Il ponte della discordia

Prima di tutto, i numeri. Perché per analizzare la possibile realizzazione di un’opera ingegneristica di tale portata, occorre avere una panoramica precisa. Il primo concorso di idee internazionale per la costruzione del Ponte sullo Stretto di Messina ha luogo nel 1969, ma solo nel 1992 viene individuata la soluzione considerata definitiva. Passano dieci anni prima che il progetto preliminare passi le approvazioni, è il 2003. Tre anni più tardi, la Società Stretto di Messina affiderà la progettazione al consorzio Eurolink, che consegna il progetto definitivo dell’opera nel 2010. Sono decenni (se non secoli, idealmente) che l’Italia guarda a un possibile collegamento strutturale fra il continente e la più grande isola del Mediterraneo. Così lontana, così vicina. I terremoti, la presenza di numerosi vulcani e molti altri problemi di base mettono forti rallentamenti all’idea progettuale, che a fasi alterne viene riproposta in sede di governo. Restando nell’ambito del tema logistico e infrastrutturale, WeBuild, a capo del consorzio Eurolink, prevede che l’opera “assicurerà un incremento della ricchezza prodotta su scala nazionale pari a €2,9 miliardi l’anno, equivalente allo 0,17% del Pil“. A fine Maggio, il Senato ha approvato la legge per la sua realizzazione, con 103 voti favorevoli, 49 contrari e 3 astenuti. Solo un primo passaggio formale, perché i lavori – stando alle dichiarazioni del Ministro delle Infrastrutture e dei Trasporti Matteo Salvini – dovrebbero iniziare nel 2024. Sempre dal ministero vengono snocciolati i numeri: 100.000 posti di lavoro realizzati per la sua stessa creazione, con un costo di circa 14-15 miliardi di euro. Un progetto che prevede un ponte a campata unica lungo 3.300 metri (il che lo renderebbe record mondiale) con un’altezza di 399 metri delle torri, mentre saranno 65 i metri sull’altezza del mare nel suo punto centrale. E ancora: 6 corsie stradali per i veicoli e due binari ferroviari, con la possibilità di transito di oltre 6.000 veicoli all’ora e 200 treni al giorno. Stabile con venti fino a 270km/h e in grado di resistere a terremoti di magnitudo 7,5 della Scala Richter. Questo, almeno, stando al progetto del consorzio e del MIT.

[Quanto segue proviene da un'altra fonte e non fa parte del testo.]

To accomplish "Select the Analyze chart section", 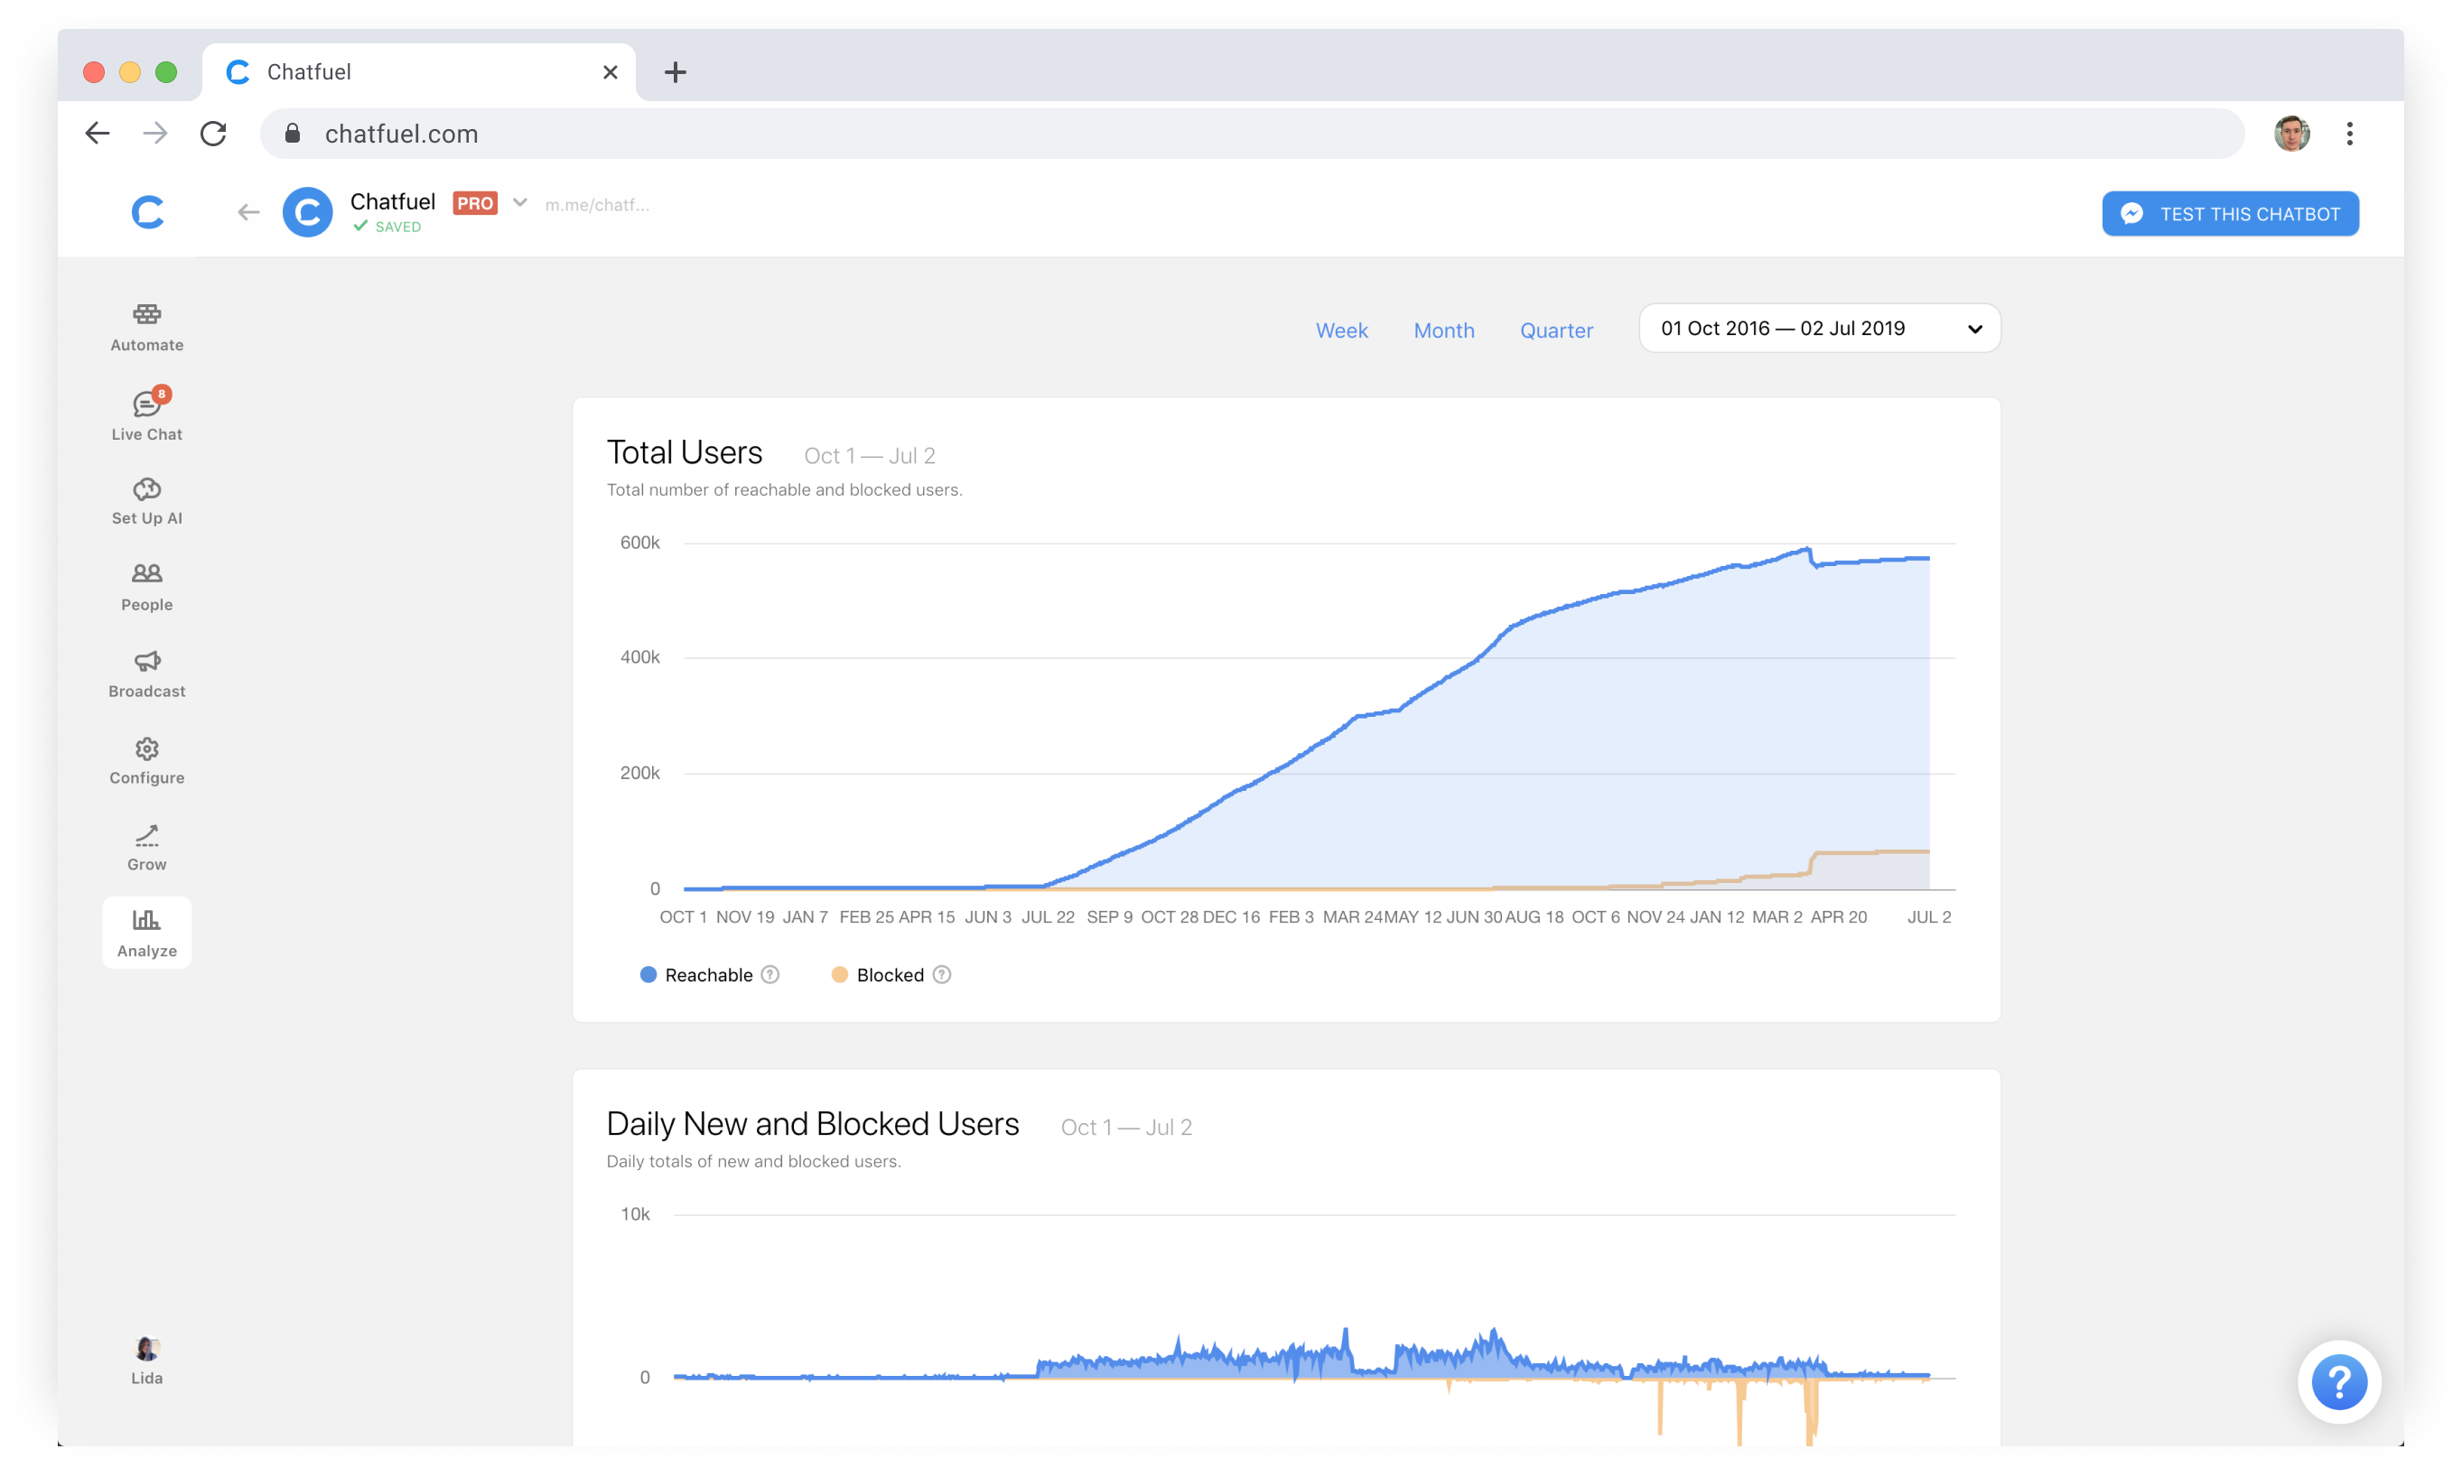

Nella realizzazione di questo focus, abbiamo chiesto ad alcune delle voci intervistate un parere sull’opera. È davvero un’operazione fondamentale per lo sviluppo della logistica italiana? “C’è molta discussione, attorno a questo punto. Il gruppo di lavoro insediato dalla ministra De Micheli ha evidenziato la necessità di un collegamento stabile ma ha bocciato il progetto a una campata che il governo invece vuole rilanciare”, risponde Antonio Misiani, responsabile Sviluppo Economico, Finanze, Imprese e Infrastrutture del Partito Democratico. “Altri sollevano interrogativi che andrebbero verificati con grande attenzione sulla possibile incompatibilità del Ponte con le grandi portacontainer di ultima generazione. Nessuno ha la verità in tasca, al di là dei proclami del ministro Salvini. Sul Ponte – diciamocelo – il governo Meloni ha montato un’operazione propagandistica,: ad oggi non c’è un euro stanziato a bilancio per realizzarlo”. 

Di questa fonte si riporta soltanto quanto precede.